Good luck to you!  I can't even begin to imagine the headache of trying to create a logo/brand.  I watched a documentary on that sort of thing once and Tommy Hilfiger started advertising his logo with nothing more than the logo months before he ever started advertising his clothes.  And that logo is burned in my brain and unmistakable. 
And the M in McDonald's logo is actually french fries, is it not?  Now I want fries... great.


----------



## Crazy8 (Dec 6, 2013)

Yeah I guess I could see the pink and black logo being a bit pre-teeny. I know the headache with logo designs. Each one you come up with needs to make the statement you want to make and in most cases pretty simple but memorable. I know my "C8" logo is simple but it wasn't the first idea I came up with. My task was to come up with something nice, simple, memorable, clean, masculine but could go as far as unisex, not age group specific design, but still "me". For many years I have used the "Crazy8" for all sorts of things. There is a kind of silly story on how I came up with the name, but I have clung onto it for 10+ years. Anyways, part of it can be fun because you get to be creative and sometimes you come up with a logo and it just hits you and you say "that's it!"

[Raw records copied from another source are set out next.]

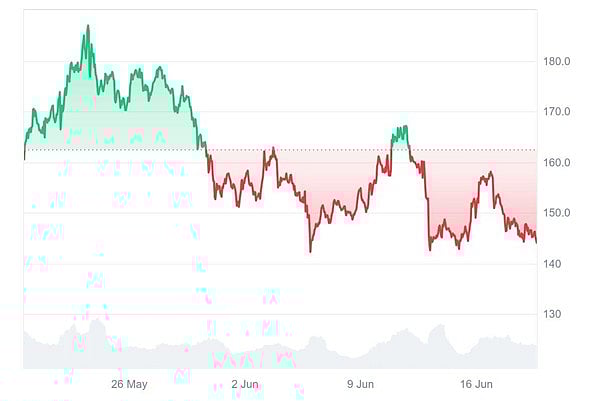Click the small green peak after 9 Jun
Image resolution: width=602 pixels, height=401 pixels.
(x=401, y=129)

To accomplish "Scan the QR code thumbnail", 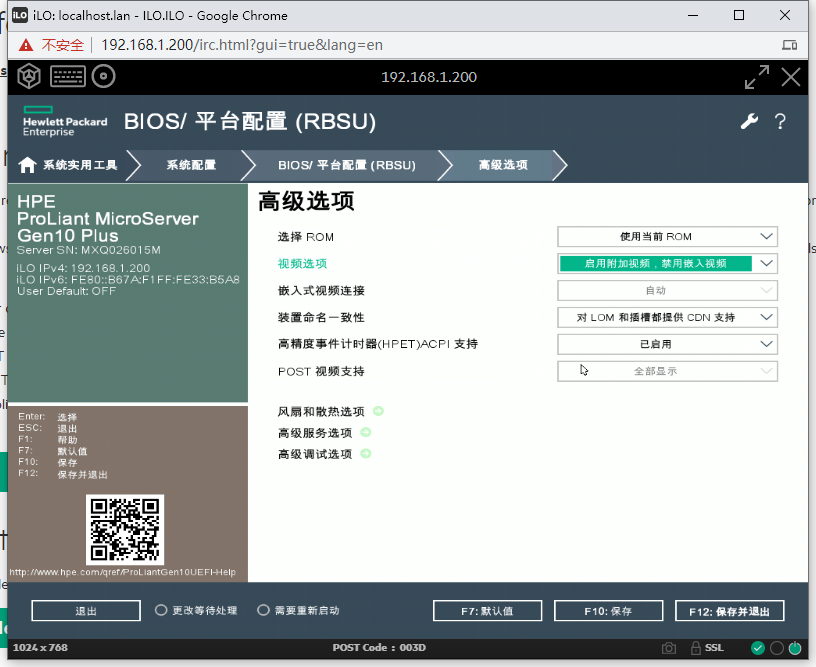I will (x=126, y=527).
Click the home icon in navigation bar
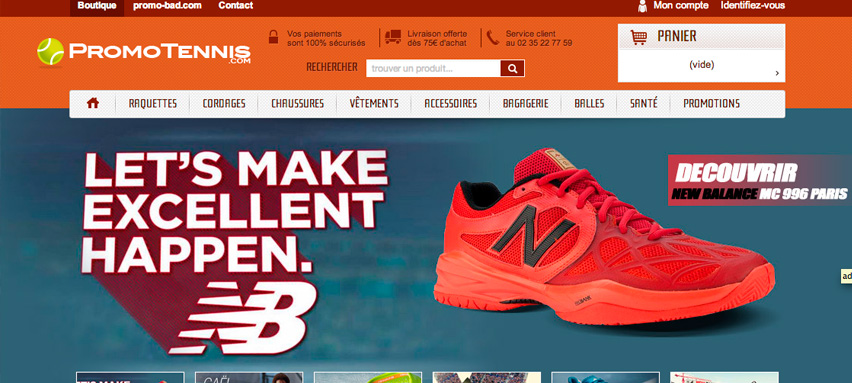This screenshot has height=383, width=852. click(x=93, y=103)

As far as the McDonald's logo the "M" might be fries, I think I recall a commercial where the used fries, but I am not 100% sure. Either way, out of that list and many more not in that list of companies, most of them do not have the product(s) as part of their logo so that was really the only point I was trying to make with that. Think if all of use in here that were trying to create our own logos and they had to have a bar of soap or something incorporated into them. That could makes things kinda bland and not any real creativity to separate from the rest.

That green and black logo still doesn't really sit right with me. I understand that you want the logo to speak "natural" but I also agree that the leaf thing now days is waaaaay over used. I think both fonts look great. No matter how you go, I would get rid of that green dot thingy on the "G". That's seems kind of confusing and doesn't really do much for the "natural" thing other than its a green dot. I am curious, I went to your site and saw another logo you had used where the "Y" looked kind like a branch with a couple leaves on it. What is wrong with that one that you want to change it? It does seem difficult to use something other than a leaf to represent "natural". We have been bombarded with leaves and therefor we think natural when we see them incorporated into a logo. 

But the flip side is, what other simple element could you incorporate into your logo that will say "this is a natural, chemical free product/brand." That's gonna be tough unless you actually came out and said it. So for instance that would be like having the name "GUUKY" and then in smaller print below it saying "All Natural Products" or use the "100% Natural Cosmetics" like you have on your site. If you didn't use a leaf, that may be your only other option, which I don't think would be a bad idea either. I do very much love the pink "K". That of course says female and what ever logo you do I think that would look very cool and feminine to use it. There may still be some hope for all of this though. There are a lot of ideas out there, its just a matter of figuring out whats going to work and do what you need a logo to do. Here are some examples that might be able to stir up some more ideas for you.

This one just so happens to almost be the best of both worlds with your two logos
http://www.logodesign-uk.com/logo-design/natactive-logo-design-cosmetic-products-middlesbrough/

The "Favor" logo is also another way of incorporating a leaf and something similar to the black and pink logo without it being to much. And its green.
http://www.logopeople.com.au/logo-design/cosmetic-logo-design/

I also think this one is nice. Simple, clean, still speaks "natural" and its floral. I also think even if you just used all green lettering, that alone may get people to think natural.
http://jessicajonesdesign.com/portfolio/natural-acne-clinic/

Another example that uses the leaf but isnt actually incorporated into the lettering of the logo. This might be another method to think of if you still did use a leaf in the logo.
http://stocklogos.com/logo/natural-people

Here is another great idea. You have your "Y" in Guuky" So maybe use it to turn it into a tree?
http://www.pixelpackages.com/2013/05/natural-logos-nature-graphics/

That all should hopefully give you some ideas. Like I said, there are some options and ideas out there, its just finding what and how. But don't bang your head to much over it. A logo is an important thing since it is how your products will be identified but it also needs to be the first thing that people will see on the product and for it to be memorable, even if they don't use or buy your product. Just as important as all of that, be creative and open to ideas. Not that you aren't now of course. Looking forward to seeing what you come up with.


----------



## Paintguru (Dec 7, 2013)

Top one.  Would prefer it without the green dot on the G.  Bottom one is too busy IMO.


----------



## soap_rat (Dec 10, 2013)

I don't really like either, but would recommend you change the green in the top to be less acid and basic.  Also, what is the dot in the G for, anyway?  It's VERY hard to tell it's a G.  Why not make a downward-pointed tiny leaf instead, which will make a true G.


----------



## paillo (Dec 10, 2013)

Not a comment on the logo, but you need to carefully proofread and correct typos, as there are a number of them. For example, this is the first page I looked at, and found this: - Acne serum reduces larger pimples and redness. What makes this serum different is it ability to reduct acne without producing scars.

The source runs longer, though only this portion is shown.